Perhaps it’s time that we whisper a hint into the plump baby’s ear: “This year, listen to the women.”
This year, embrace equality. Embrace an ethos that prizes the arrival of each new child on the planet, that sees none of them as expendable in war, none of them who doesn’t deserve safe water, healthy food, education, and health care. Embrace an ethos that tells us we must work together, as women and men, to end all forms of violence: violence by men against women, violence by men and women against children, violence among men and, yes, to the extent that it occurs, violence among women. Embrace an ethos that tells us that if we’re normally able to risk so much for wars that bring such misery, mightn’t we start risking more for peace?

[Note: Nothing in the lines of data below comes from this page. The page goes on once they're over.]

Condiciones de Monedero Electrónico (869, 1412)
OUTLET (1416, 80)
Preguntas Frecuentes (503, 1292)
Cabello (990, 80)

Embrace an ethos that tells us that this is the only planet we’ve got and that the quest, likely less than ten thousand years old, of men to dominate and control Mother Nature (in the same manner those men were busy trying to dominate and control women), is quickly leading us to ruin.
I’m not saying that all women embrace such values nor that the substitution of women for men in positions of power would save Father (or Mother) Time from his (or her) premature fate. We only need to remember to miserable rule of Margaret Thatcher to remind us of that. I don’t believe that women are inherently better than men nor that each woman embodies wisdom and truth. After all, part of Father Time’s 2008 weariness comes from having to listen to the nasty blather coming from Sarah Palin.
But I do believe, as feminist scholars and activists have been teaching us, that the social and economic and political models of the past millennia that are predicated on the power, ability, and necessity of small numbers of men to rule the world and great numbers of men to rule their families, has led not only to some forms of tremendous achievement, but also to tremendous misery. It now threatens the very planet we, and all forms of life, depend on. It has led us to the brink.
Don’t forget to whisper: “Listen to the women.”
These days I wonder. Looking at the UK government I find myself reminded of the final lines of Animal Farm. It seems that listening to the women results in more of the same with some slight variations in arguments as to why people deserve their privileged positions. Feminism reduced into support for political dynasties and nepotism. Perhaps class is the true divide after all.